Exercise directions — Pull every line that includes the word "agent" out of the data below and copy it.

Data provided —
————————
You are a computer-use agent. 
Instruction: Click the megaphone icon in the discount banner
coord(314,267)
————————
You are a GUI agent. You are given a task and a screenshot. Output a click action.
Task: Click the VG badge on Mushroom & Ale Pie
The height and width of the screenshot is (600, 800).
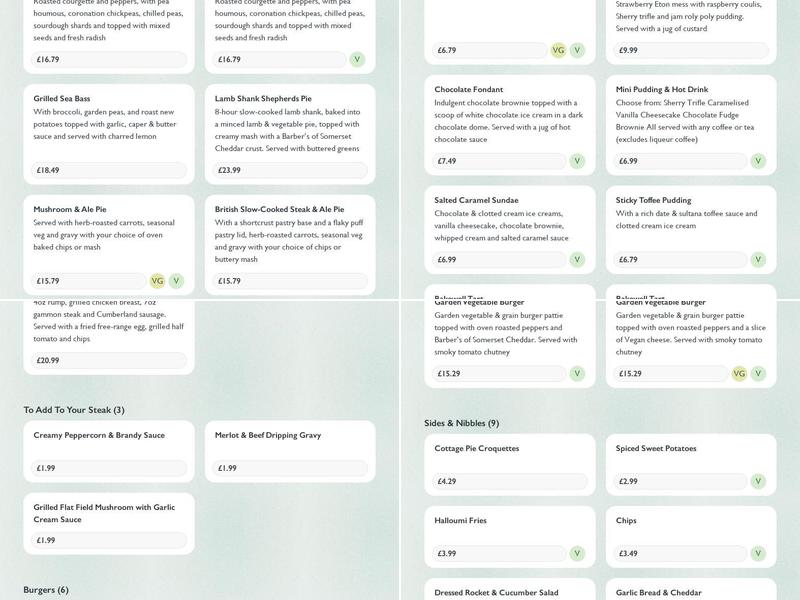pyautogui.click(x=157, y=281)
————————
Solution to this problem —
You are a computer-use agent. 
You are a GUI agent. You are given a task and a screenshot. Output a click action.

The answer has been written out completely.